- **What you have to do**: Print only the closing part of the entries. It starts at the line containing "Θεατρικό (141, 1061)" and includes the final line, exactly as written.

Stored data entries:
---
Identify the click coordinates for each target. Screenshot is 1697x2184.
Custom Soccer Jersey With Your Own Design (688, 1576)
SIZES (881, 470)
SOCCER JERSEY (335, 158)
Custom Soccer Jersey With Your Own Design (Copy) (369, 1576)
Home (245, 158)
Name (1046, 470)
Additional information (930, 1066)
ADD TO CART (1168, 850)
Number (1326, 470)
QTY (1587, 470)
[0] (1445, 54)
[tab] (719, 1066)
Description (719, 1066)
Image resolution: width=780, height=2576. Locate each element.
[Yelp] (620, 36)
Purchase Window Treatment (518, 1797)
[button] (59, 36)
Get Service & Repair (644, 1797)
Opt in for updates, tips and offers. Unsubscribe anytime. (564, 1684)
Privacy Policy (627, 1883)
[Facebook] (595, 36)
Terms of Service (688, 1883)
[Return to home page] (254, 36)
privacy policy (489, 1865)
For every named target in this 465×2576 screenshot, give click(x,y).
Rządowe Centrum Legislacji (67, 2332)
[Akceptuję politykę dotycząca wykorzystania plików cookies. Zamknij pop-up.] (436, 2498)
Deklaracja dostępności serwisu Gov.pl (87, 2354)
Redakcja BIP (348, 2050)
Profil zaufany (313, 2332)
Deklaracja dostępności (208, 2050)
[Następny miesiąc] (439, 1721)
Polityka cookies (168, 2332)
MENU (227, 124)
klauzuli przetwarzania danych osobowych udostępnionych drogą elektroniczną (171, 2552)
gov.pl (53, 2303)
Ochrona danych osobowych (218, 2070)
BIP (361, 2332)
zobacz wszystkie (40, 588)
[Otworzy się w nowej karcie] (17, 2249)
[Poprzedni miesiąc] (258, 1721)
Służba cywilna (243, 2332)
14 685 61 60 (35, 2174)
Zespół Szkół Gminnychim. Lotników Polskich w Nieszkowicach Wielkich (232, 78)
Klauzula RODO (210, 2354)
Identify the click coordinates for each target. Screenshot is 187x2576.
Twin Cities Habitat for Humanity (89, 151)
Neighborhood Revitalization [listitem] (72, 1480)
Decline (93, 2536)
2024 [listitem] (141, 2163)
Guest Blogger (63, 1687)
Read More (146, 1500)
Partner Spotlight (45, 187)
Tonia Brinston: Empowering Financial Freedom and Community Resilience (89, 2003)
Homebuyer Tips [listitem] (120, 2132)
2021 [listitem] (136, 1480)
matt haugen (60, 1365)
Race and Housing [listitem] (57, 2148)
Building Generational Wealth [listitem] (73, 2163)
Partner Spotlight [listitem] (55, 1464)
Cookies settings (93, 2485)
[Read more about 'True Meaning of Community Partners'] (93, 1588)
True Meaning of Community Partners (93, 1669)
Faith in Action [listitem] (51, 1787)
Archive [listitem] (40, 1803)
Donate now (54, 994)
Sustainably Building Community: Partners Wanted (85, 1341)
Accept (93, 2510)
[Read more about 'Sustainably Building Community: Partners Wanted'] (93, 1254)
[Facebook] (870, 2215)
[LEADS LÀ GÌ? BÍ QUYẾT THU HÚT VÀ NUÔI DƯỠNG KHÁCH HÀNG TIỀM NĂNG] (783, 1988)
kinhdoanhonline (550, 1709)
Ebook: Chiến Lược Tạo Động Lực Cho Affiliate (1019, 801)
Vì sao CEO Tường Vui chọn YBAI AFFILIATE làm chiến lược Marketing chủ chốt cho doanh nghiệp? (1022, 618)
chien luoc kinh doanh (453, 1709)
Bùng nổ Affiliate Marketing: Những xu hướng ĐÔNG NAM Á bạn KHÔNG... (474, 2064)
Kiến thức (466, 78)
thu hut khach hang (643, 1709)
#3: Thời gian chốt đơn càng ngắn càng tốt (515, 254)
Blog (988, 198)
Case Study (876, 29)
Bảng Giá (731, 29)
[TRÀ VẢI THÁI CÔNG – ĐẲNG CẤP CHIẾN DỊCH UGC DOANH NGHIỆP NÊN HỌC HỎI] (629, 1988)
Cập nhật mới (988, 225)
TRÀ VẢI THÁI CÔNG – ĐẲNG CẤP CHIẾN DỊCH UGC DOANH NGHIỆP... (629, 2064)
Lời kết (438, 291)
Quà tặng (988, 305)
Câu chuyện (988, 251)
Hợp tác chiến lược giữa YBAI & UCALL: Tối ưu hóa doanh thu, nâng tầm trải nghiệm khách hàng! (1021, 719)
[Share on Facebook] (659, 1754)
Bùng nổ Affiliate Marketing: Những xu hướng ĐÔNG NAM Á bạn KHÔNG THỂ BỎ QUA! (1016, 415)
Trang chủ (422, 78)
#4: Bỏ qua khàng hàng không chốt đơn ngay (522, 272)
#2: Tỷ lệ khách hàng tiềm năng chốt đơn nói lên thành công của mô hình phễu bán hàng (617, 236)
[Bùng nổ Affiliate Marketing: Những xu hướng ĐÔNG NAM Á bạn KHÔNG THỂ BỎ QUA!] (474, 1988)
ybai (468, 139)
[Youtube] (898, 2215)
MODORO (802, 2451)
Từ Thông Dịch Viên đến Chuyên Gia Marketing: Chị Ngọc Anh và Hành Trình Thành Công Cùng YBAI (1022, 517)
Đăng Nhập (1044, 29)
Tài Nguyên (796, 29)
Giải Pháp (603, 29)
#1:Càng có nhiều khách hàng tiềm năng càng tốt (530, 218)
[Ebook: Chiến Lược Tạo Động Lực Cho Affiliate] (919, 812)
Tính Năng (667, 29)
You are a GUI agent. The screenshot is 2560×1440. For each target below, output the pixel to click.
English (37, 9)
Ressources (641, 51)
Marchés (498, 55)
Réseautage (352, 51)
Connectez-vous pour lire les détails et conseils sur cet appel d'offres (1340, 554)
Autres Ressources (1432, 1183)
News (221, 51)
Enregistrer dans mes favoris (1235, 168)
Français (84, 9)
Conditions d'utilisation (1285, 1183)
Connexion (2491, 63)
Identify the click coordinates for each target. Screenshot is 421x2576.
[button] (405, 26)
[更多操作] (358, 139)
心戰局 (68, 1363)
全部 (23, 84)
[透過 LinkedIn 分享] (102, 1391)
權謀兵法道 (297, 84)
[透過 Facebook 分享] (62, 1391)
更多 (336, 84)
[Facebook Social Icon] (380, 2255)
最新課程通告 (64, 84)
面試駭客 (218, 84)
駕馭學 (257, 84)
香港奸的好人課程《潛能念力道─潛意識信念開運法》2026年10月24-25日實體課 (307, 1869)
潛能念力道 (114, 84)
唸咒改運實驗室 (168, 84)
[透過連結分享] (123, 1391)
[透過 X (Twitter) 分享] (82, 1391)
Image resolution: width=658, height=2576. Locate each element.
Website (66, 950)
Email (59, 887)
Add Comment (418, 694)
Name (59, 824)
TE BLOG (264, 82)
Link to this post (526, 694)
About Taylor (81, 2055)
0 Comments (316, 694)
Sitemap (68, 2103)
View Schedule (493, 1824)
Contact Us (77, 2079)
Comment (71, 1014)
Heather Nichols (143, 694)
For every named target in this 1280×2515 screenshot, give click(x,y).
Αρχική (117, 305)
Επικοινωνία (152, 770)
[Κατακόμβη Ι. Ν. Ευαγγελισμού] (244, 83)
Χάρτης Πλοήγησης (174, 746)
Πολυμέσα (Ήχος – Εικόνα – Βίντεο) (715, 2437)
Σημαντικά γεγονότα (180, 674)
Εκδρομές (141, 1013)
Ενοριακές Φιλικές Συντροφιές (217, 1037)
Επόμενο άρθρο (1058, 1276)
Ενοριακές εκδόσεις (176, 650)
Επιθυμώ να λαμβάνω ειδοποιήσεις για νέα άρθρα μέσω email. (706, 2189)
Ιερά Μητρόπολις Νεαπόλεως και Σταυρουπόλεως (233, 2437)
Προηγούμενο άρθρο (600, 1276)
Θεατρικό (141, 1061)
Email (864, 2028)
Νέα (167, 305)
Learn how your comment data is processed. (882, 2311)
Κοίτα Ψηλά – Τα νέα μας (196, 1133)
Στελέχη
---
- **Task solution**:
Θεατρικό (141, 1061)
Email (864, 2028)
Νέα (167, 305)
Learn how your comment data is processed. (882, 2311)
Κοίτα Ψηλά – Τα νέα μας (196, 1133)
Στελέχη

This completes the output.